She’s the only living female Mask—or will be until Helene graduates tomorrow. But unlike Helene, the Commandant exudes a deathly chill, as if her gray eyes and cut-glass features were carved from the underbelly of a glacier.
“Bring the accused,” she says.
A pair of legionnaires march out from behind the belltower, dragging a small, limp form. Beside me, Demetrius tenses. The rumors were right—the deserter’s a Fourth-Yearling, no older than ten. Blood drips down his face, blending into the collar of his black fatigues. When the soldiers dump him before the Commandant, he doesn’t move.
The Commandant’s silver face reveals nothing as she looks down at the Yearling. But her hand strays toward the spiked riding crop at her belt, fashioned out of bruise-black ironwood. She doesn’t remove it. Not yet.
“Fourth-Yearling Falconius Barrius.” Her voice carries, though it’s soft, almost gentle. “You abandoned your post at Blackcliff with no intention of returning. Explain yourself.”
“No explanation, Commandant, sir.” He mouths the words we’ve all said to the Commandant a hundred times, the only words you can say at Blackcliff when you’ve screwed up utterly.

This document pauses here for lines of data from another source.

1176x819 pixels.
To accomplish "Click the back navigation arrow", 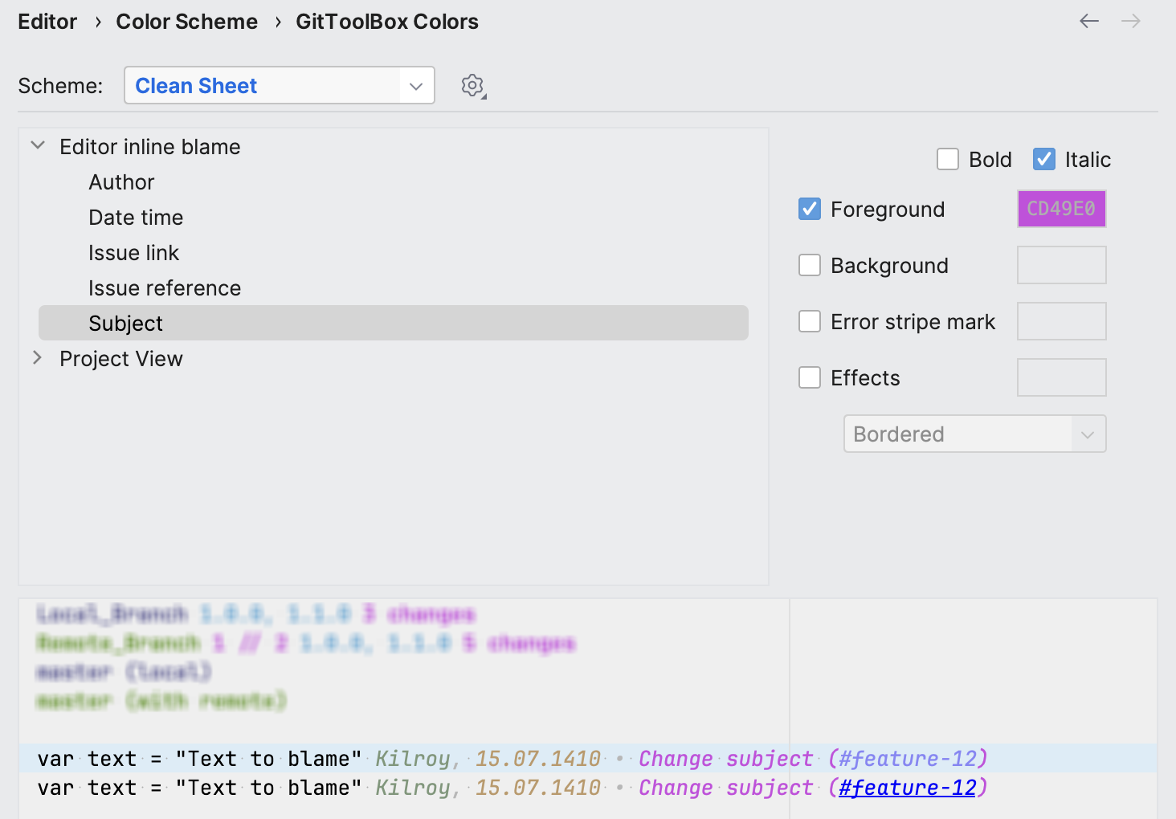I will coord(1089,21).
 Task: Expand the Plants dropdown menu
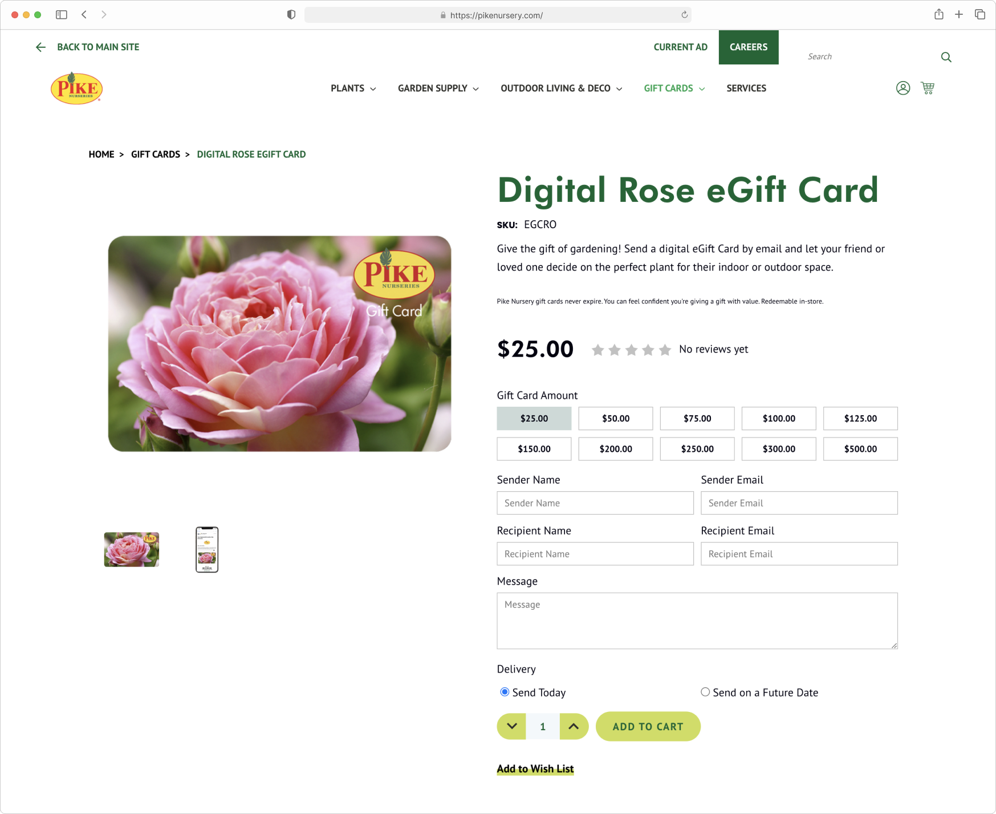point(353,88)
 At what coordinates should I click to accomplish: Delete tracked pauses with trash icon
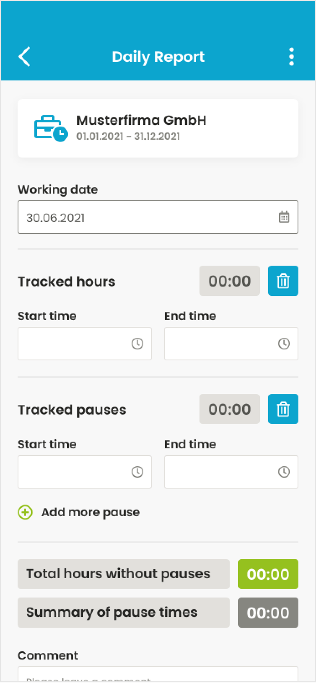tap(283, 409)
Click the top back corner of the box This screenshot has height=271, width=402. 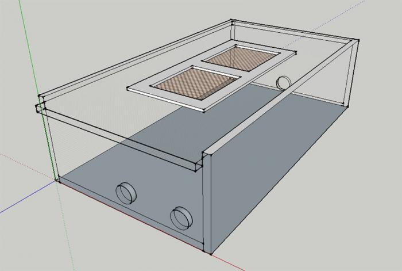point(231,21)
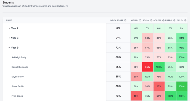Click help icon beside Students description
Image resolution: width=190 pixels, height=101 pixels.
coord(67,6)
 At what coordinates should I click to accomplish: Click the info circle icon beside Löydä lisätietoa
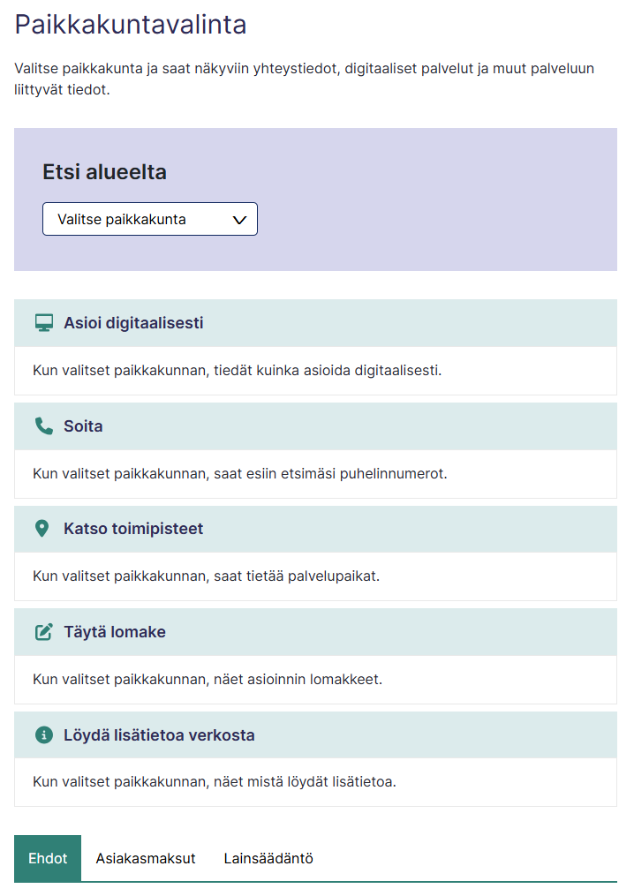pyautogui.click(x=44, y=734)

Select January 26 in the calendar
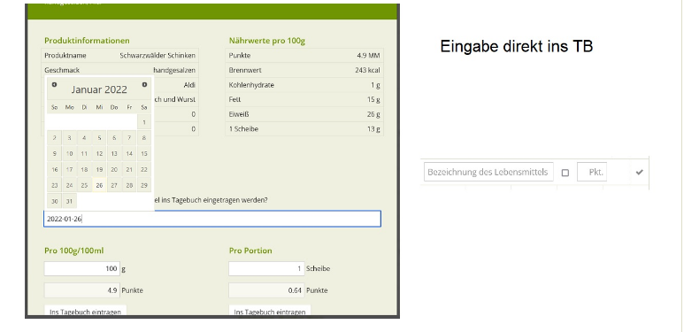click(x=99, y=185)
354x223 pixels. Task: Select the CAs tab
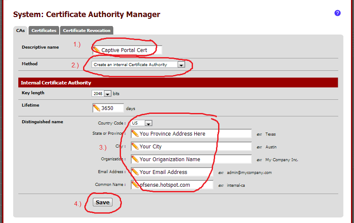[20, 31]

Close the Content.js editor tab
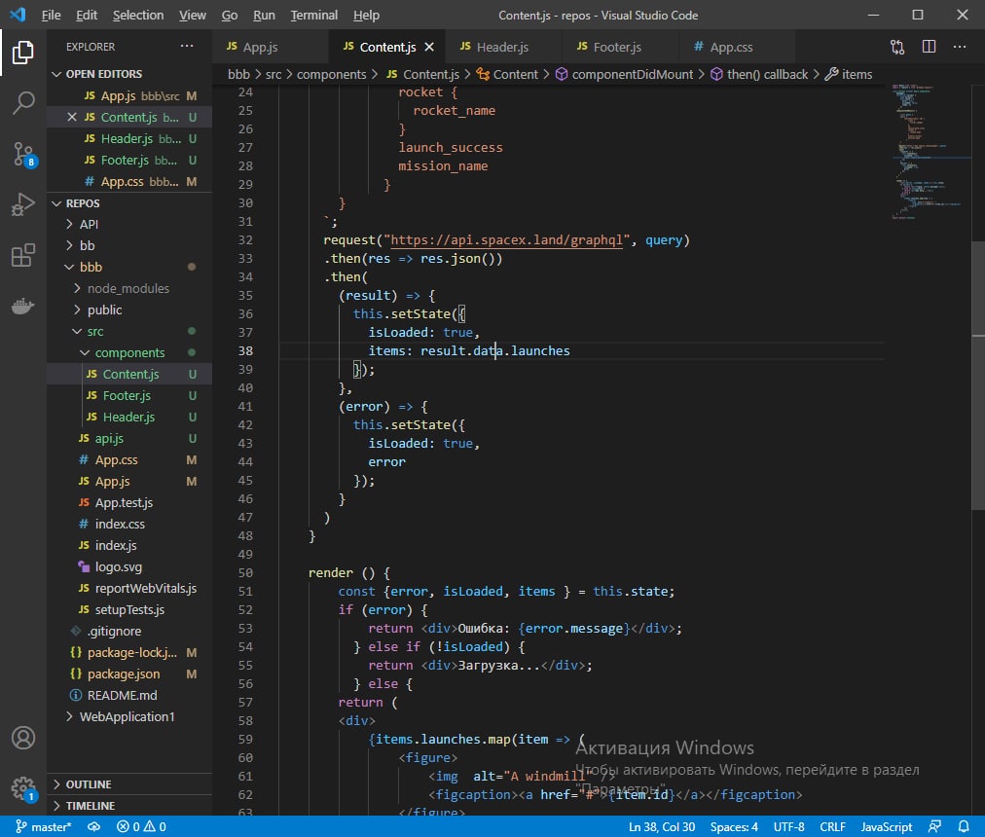point(429,47)
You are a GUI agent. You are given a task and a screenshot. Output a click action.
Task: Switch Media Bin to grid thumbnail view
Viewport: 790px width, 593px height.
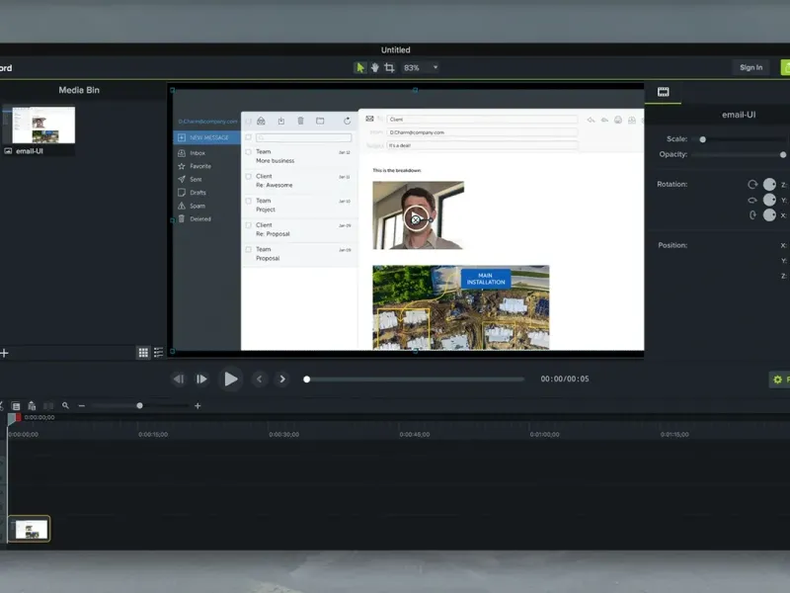click(143, 352)
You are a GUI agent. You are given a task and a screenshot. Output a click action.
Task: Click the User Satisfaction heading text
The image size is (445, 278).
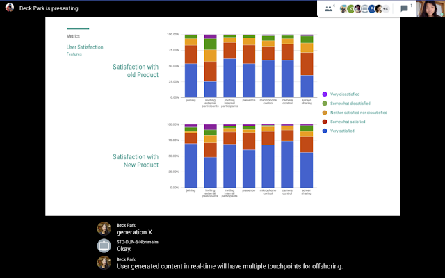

It’s a trial to keep my face blank, to drive emotion from my eyes. Barrius is about to be punished for the crime I’ll be committing in less than thirty-six hours. It could be me up there in two days. Bloodied. Broken.
“Let us ask your peers their opinion.” The Commandant turns her gaze on us, and it’s like being blasted by a frigid mountain wind. “Is Yearling Barrius guilty of treason?”
“Yes, sir!” The shout shakes the flagstones, rabid in its ferocity.
“Legionnaires,” the Commandant says. “Take him to the post.”
The resulting roar from the students jerks Barrius out of his stupor, and as the legionnaires tie him to the whipping post, he writhes and bucks.
His fellow Fourth-Yearlings, the same boys he fought and sweated and suffered with for years, thump the flagstones with their boots and pump their fists in the air. In the row of Senior Skulls in front of me, Marcus shouts his approval, his eyes lit with unholy joy. He stares at the Commandant with a reverence reserved for deities.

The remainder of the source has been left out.